NEW_Sanlam-Logo_WEALTHSMITHS-logo[1]The South African retirement fund landscape has seen massive growth of the umbrella fund market over the past few years, with the number of stand-alone retirement funds rapidly decreasing as employers continue to transfer to leading commercial umbrella funds. These funds are an effective retirement funding vehicle for all South Africans, and may well be an alternative to Government’s proposed National Social Security Fund, says David Gluckman, head of special projects at Sanlam Employee Benefits.

“We have seen the commercial umbrella fund industry growing from just under 800 000 members in 2009 to more than 1.6 million members today. The latest data from the Financial Services Board (FSB) indicate that assets under management in these funds are now at around R250 billion,” Gluckman says.

He says although South African commercial umbrella funds have been around since the mid-1980s, the early models were often criticised for offering poor value for money and side-stepping many of the governance and representativity features of stand-alone retirement funds.

“There have been significant improvements in commercial umbrella funds since then. They have really cleaned up their act, and the major funds are now leading models for good governance and value for money. Industry-leading independent professionals, often elected via members to comprise 50% of the boards of trustees, are becoming the norm rather than the exception.”

These trends are borne out by the results of the 2015 Sanlam BENCHMARK Survey, a comprehensive annual review of South Africa’s retirement industry. The survey results show that more and more stand-alone funds were moving to umbrella funds, for the following reasons: cost savings, better administration, less fiduciary responsibility and better investment expertise.
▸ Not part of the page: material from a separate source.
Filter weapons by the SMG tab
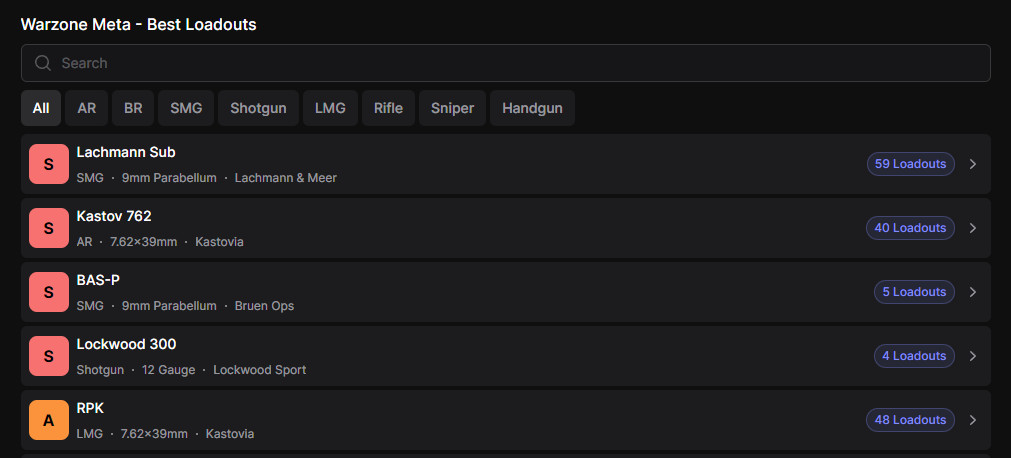 pyautogui.click(x=186, y=108)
“We now regard the commercial umbrella fund model as a viable alternative to a National Social Security Fund, since it avoids the very significant transition risks and costs associated with implementing such a fund,” says Gluckman.

He says a new trend in the retirement fund space is the emergence of group retirement annuities (RAs) being promoted as competitors to umbrella funds. “There are significant structural problems associated with group RAs that make them sub-optimal choices for most employer groups, including worse tax deductibility, inaccessibility of savings before age 55, the voluntary nature of such arrangements, and the possible exclusion of many ordinary workers.”

Gluckman says social solidarity is one of the cornerstone principles behind Government’s National Social Security Fund proposals. “Group RAs endanger this fundamental principle. Such a trend may result in the erosion of valuable cross-subsidies inherent in the current system, thereby placing many ordinary South Africans in a more vulnerable situation.”

Commercial umbrella funds have not only embraced the principle of social solidarity, but have over the past few years taken on board and tried to improve on aspects where there may be valid criticism of existing benefit designs in the employee benefits industry, he says.

These aspects include more cost-effective governance models, simpler ways to charge fees that make product comparability simpler, and elimination of unnecessary bells and whistles for ordinary members where cost efficiency is vital, while also allowing greater flexibility and customisation for the small number of affluent members prepared to pay for such additional features.

“The Sanlam Umbrella Fund has, for example, recently introduced a new retirement savings vehicle called the Optimal Product Option, which offers an appropriate and competitively priced default investment strategy, while allowing for significant flexibility at an appropriate price for members wanting customisation. As such, it offers the best of both worlds, and has been designed to improve the retirement outcomes of all employees.”

“The offerings in the commercial umbrella fund space will increasingly evolve as the crucial conversations and competitive pressures continue. New-generation umbrella funds that offer the best of both the institutional and the retail worlds are the likely result. The future of the retirement fund industry might be significantly different in the next 20 or 30 years, but umbrella funds continue to offer solutions designed to improve retirement outcomes for all South Africans,” Gluckman concludes.